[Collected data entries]
┌──

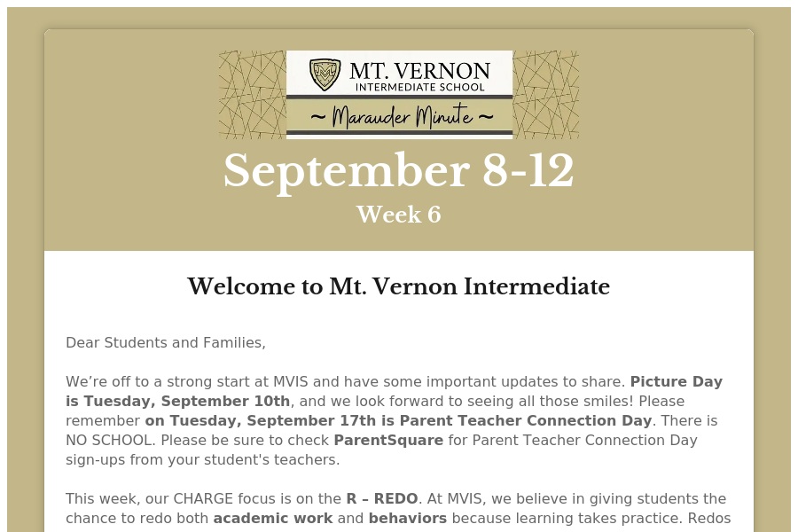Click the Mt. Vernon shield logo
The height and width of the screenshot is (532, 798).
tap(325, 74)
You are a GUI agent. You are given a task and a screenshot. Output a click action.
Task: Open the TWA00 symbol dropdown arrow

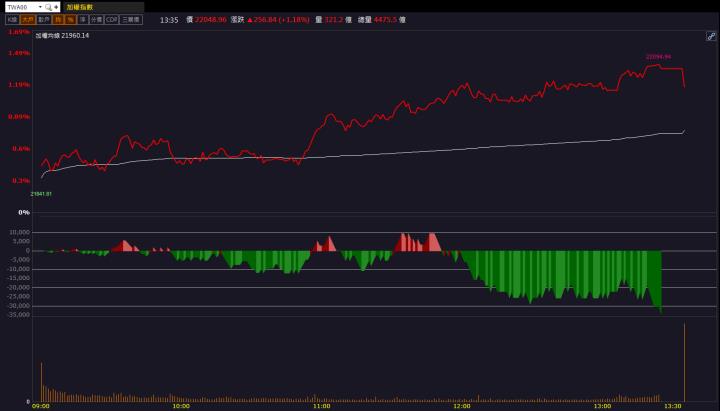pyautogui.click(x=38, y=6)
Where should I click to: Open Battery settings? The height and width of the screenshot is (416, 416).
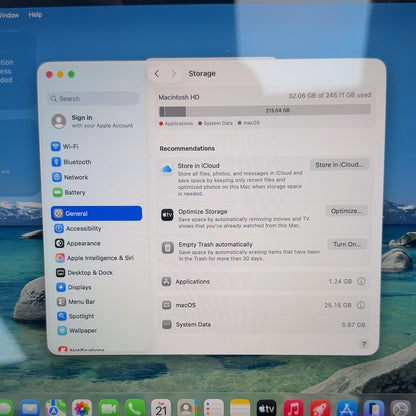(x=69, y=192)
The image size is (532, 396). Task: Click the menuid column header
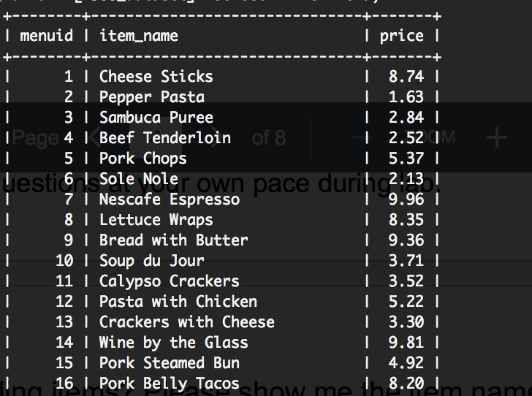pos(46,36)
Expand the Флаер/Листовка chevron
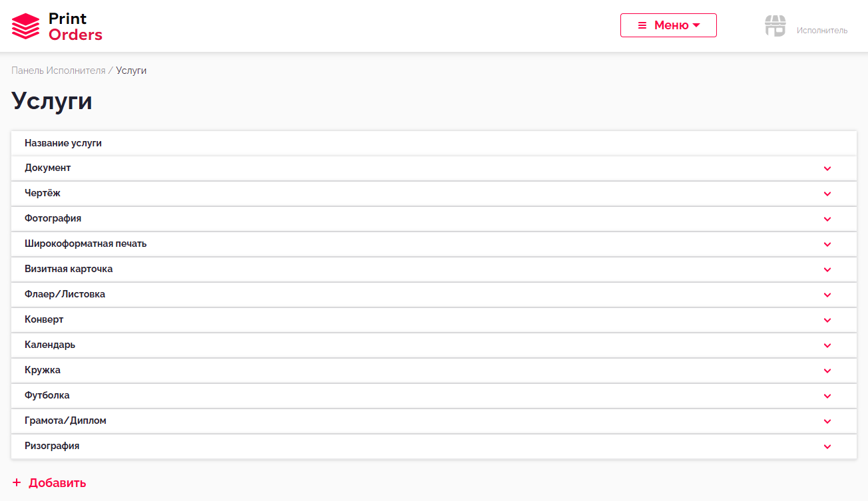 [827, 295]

└──
┌──

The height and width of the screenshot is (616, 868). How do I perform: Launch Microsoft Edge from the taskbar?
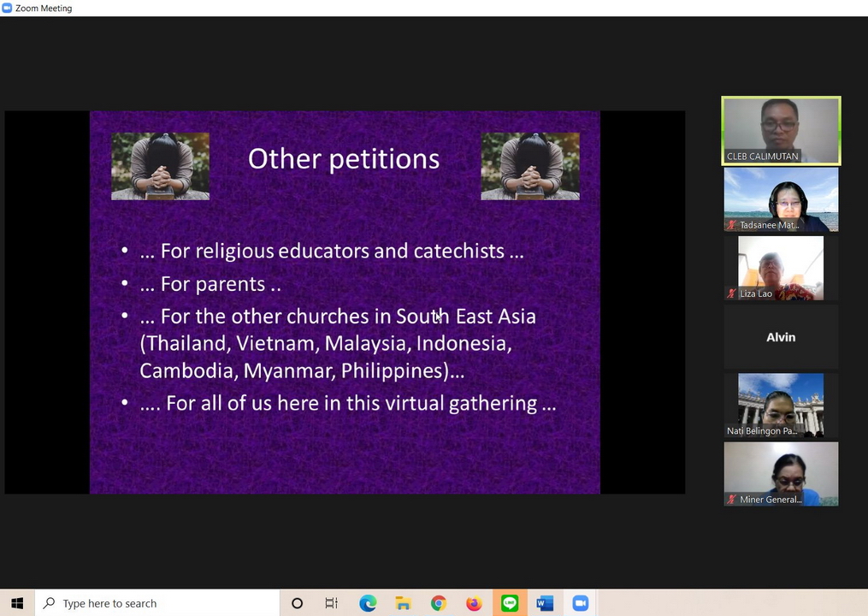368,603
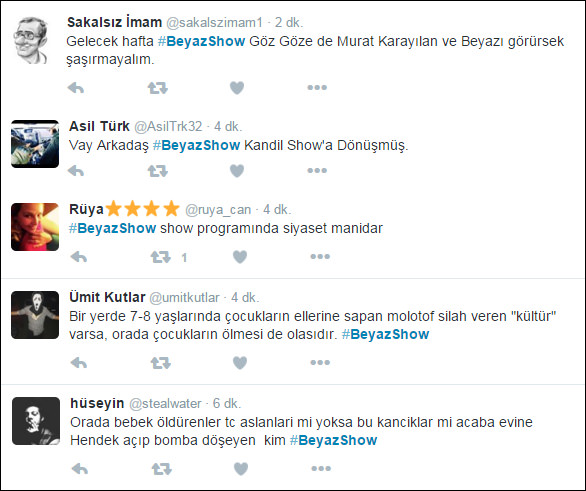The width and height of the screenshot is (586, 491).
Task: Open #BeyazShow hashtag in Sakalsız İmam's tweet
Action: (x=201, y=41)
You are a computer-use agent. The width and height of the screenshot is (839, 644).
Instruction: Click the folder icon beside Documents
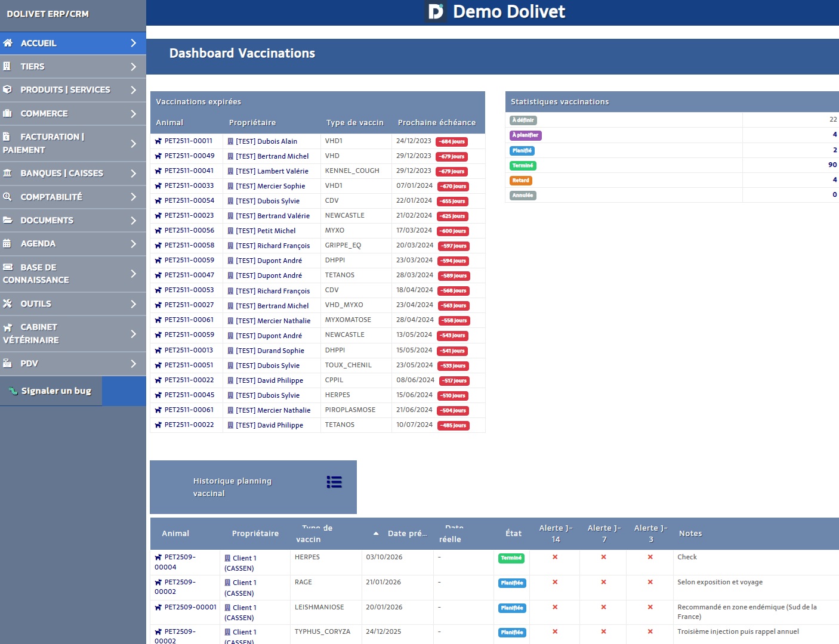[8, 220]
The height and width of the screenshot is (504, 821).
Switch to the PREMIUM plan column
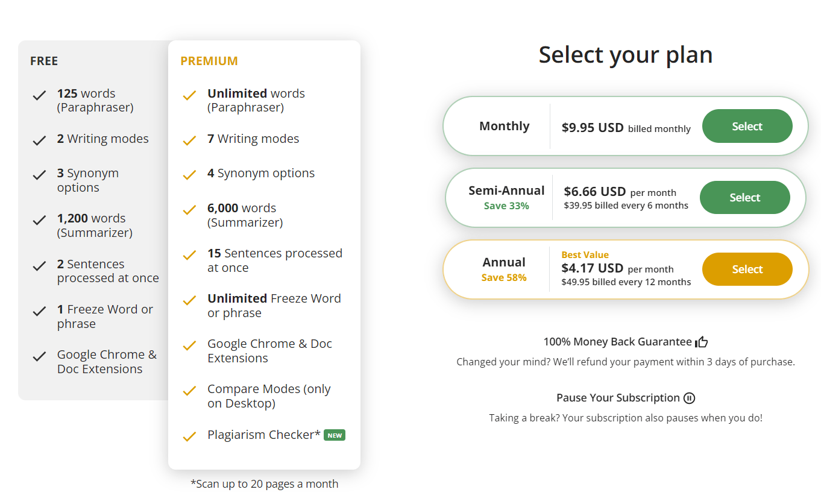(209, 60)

└──

§ What to produce:
Precisely those lines above that run from the line with "The height and width of the screenshot is (616, 868)." up to and including the line with "The height and width of the screenshot is (504, 821)." are to be set down, with the pictures omitted.

§ Task answer:
The height and width of the screenshot is (616, 868). How do I perform: Launch Microsoft Edge from the taskbar?
368,603
The width and height of the screenshot is (586, 491).
Task: Open #BeyazShow hashtag in Sakalsız İmam's tweet
Action: (x=201, y=41)
You are a computer-use agent. The width and height of the screenshot is (839, 644).
Instruction: Click the folder icon beside Documents
[8, 220]
The height and width of the screenshot is (504, 821).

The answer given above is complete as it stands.